═════ SUPPLIED MATERIAL
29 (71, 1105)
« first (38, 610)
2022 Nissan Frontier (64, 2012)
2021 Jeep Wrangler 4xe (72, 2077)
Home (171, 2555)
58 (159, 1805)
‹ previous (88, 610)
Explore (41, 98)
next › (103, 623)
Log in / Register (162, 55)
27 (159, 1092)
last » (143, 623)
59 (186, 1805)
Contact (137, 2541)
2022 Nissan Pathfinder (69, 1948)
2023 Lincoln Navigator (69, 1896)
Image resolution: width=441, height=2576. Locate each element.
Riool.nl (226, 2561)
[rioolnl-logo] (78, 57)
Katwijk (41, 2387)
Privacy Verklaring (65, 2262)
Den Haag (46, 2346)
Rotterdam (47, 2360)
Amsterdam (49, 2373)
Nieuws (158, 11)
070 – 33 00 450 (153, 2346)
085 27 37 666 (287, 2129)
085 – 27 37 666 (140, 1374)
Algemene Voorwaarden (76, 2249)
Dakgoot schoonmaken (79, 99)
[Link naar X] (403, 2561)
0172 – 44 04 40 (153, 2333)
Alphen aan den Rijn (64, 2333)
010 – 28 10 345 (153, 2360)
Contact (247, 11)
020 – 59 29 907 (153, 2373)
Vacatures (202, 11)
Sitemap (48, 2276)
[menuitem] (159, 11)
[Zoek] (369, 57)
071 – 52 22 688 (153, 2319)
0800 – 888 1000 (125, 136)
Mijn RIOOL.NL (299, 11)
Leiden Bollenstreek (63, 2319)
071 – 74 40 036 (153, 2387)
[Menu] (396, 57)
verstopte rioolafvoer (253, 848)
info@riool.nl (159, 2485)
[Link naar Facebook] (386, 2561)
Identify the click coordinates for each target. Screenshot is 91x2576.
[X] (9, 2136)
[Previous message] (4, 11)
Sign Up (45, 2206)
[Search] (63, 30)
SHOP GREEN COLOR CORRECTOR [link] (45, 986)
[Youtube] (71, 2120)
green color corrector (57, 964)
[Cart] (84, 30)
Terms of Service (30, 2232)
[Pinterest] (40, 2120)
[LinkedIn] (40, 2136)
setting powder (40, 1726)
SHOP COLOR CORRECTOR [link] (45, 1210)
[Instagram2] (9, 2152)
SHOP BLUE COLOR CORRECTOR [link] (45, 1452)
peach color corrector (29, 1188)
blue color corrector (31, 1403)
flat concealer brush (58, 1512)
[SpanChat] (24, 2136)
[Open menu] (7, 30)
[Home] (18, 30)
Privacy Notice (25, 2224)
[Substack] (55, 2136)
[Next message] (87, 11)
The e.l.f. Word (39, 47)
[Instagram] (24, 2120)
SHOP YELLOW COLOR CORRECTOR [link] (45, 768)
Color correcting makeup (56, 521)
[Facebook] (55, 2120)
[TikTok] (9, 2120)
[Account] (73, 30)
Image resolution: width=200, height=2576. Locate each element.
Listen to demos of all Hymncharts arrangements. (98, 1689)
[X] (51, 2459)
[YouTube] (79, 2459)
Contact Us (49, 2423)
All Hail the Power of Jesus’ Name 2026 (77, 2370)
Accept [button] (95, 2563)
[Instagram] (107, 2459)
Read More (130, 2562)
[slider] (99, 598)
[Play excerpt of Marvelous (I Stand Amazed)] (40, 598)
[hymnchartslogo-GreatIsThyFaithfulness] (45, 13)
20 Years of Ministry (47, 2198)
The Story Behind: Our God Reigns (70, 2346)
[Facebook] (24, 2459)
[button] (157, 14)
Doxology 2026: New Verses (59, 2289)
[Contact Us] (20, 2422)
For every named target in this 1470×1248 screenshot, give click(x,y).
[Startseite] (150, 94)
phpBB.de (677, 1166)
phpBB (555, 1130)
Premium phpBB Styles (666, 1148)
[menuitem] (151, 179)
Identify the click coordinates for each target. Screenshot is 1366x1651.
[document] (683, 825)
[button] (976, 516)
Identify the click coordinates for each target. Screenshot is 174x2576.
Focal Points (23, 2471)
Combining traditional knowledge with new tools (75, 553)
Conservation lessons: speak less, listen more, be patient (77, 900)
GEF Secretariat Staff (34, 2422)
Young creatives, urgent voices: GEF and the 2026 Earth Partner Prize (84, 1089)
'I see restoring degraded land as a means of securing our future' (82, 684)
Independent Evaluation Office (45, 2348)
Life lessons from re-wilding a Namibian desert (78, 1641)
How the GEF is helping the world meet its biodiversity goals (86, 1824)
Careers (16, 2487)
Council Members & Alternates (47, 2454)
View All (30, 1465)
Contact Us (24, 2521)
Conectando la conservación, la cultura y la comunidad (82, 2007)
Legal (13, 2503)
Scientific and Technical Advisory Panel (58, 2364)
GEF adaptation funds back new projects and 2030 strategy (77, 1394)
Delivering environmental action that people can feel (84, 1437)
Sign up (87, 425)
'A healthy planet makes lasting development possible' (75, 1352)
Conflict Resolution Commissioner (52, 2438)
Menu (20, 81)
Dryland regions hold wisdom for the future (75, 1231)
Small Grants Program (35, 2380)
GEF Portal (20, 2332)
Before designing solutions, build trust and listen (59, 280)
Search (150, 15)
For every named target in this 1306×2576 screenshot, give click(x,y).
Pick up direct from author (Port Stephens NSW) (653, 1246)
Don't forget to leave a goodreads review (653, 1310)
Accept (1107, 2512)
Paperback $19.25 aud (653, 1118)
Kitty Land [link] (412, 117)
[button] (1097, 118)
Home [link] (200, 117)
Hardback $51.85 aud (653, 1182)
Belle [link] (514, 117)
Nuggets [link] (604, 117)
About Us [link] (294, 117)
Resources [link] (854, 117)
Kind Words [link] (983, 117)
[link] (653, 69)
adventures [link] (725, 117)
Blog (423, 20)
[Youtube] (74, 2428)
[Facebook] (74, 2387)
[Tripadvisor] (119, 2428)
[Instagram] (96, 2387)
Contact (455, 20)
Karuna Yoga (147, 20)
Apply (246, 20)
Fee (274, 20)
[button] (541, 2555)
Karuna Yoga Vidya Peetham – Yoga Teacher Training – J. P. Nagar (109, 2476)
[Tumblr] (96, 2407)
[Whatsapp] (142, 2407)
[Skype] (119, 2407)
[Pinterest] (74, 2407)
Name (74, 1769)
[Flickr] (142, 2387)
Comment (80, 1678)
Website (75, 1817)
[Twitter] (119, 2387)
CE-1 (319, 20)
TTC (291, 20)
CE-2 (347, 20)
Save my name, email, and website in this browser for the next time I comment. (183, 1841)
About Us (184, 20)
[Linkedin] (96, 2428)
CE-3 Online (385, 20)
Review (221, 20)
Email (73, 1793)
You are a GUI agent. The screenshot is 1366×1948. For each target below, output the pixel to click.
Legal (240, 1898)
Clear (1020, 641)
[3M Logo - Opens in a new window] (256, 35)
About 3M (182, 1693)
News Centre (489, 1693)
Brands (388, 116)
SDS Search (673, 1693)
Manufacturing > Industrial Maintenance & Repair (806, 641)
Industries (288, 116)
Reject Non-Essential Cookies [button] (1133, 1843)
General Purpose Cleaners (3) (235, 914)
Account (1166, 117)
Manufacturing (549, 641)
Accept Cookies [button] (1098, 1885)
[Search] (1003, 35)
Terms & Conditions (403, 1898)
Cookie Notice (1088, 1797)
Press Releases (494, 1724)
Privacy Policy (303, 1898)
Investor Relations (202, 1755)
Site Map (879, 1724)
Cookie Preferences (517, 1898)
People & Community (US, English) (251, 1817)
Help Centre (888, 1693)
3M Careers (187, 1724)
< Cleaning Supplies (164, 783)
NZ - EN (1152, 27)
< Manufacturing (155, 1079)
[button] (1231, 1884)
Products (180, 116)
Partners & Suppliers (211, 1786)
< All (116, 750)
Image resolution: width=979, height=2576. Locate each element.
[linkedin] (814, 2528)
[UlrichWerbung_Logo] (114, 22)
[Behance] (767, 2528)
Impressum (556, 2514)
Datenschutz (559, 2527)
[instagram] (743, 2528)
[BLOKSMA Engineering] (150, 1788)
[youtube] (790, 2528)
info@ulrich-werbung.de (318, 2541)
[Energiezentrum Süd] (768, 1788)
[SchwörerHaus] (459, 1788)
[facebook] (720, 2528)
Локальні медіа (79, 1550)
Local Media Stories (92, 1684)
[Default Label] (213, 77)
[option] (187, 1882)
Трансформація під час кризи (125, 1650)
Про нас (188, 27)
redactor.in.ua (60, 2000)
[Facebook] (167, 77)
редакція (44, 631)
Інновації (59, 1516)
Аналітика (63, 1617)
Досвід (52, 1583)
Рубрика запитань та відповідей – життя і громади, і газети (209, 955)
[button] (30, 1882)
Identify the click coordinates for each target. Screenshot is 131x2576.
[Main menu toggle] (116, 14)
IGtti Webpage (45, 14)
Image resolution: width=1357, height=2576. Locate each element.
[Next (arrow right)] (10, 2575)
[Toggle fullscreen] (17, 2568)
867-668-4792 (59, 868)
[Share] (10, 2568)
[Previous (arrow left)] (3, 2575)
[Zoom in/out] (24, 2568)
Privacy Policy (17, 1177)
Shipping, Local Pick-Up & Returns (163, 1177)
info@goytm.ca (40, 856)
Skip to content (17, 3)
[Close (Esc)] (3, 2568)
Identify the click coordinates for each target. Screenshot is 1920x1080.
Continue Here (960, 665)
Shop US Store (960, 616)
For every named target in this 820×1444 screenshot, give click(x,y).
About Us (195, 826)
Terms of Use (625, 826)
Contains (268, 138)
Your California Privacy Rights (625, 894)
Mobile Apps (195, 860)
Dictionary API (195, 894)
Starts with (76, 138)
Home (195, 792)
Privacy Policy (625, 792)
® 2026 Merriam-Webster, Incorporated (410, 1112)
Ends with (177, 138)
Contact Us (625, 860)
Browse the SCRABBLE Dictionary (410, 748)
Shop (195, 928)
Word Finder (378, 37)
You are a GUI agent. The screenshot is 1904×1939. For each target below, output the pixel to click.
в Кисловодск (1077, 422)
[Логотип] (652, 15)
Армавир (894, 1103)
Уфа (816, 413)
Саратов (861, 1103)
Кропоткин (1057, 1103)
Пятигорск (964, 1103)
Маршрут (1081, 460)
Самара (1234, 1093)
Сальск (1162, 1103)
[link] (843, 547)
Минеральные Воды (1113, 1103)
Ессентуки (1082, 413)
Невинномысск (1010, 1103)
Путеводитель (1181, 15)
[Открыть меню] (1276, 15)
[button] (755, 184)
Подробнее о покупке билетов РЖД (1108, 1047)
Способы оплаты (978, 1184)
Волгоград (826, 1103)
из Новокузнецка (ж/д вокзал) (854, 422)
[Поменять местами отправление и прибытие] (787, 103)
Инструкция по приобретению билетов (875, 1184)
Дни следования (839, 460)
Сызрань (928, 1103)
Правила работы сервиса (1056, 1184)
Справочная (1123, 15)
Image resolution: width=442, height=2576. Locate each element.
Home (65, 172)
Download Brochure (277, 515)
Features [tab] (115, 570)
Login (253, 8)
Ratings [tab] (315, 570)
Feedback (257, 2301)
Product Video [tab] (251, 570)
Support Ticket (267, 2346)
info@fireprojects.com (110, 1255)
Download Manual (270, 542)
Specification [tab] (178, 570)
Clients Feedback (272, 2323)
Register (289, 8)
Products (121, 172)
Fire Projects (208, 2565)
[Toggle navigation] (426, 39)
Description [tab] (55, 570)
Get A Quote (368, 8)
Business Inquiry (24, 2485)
══════════
__ABOUT THIS EXERCISE__.
Using the records above, set down exactly the lines from the one with "[button] (541, 2555)" through the one with "Privacy Policy (303, 1898)", inclusive, and nothing more.

__ANSWER FOR THE TASK__.
[button] (541, 2555)
Karuna Yoga Vidya Peetham – Yoga Teacher Training – J. P. Nagar (109, 2476)
[Tumblr] (96, 2407)
[Whatsapp] (142, 2407)
[Skype] (119, 2407)
[Pinterest] (74, 2407)
Name (74, 1769)
[Flickr] (142, 2387)
Comment (80, 1678)
Website (75, 1817)
[Twitter] (119, 2387)
CE-1 (319, 20)
TTC (291, 20)
CE-2 (347, 20)
Save my name, email, and website in this browser for the next time I comment. (183, 1841)
About Us (184, 20)
[Linkedin] (96, 2428)
CE-3 Online (385, 20)
Review (221, 20)
Email (73, 1793)
You are a GUI agent. The screenshot is 1366×1948. For each target below, output the pixel to click.
Legal (240, 1898)
Clear (1020, 641)
[3M Logo - Opens in a new window] (256, 35)
About 3M (182, 1693)
News Centre (489, 1693)
Brands (388, 116)
SDS Search (673, 1693)
Manufacturing > Industrial Maintenance & Repair (806, 641)
Industries (288, 116)
Reject Non-Essential Cookies [button] (1133, 1843)
General Purpose Cleaners (3) (235, 914)
Account (1166, 117)
Manufacturing (549, 641)
Accept Cookies [button] (1098, 1885)
[Search] (1003, 35)
Terms & Conditions (403, 1898)
Cookie Notice (1088, 1797)
Press Releases (494, 1724)
Privacy Policy (303, 1898)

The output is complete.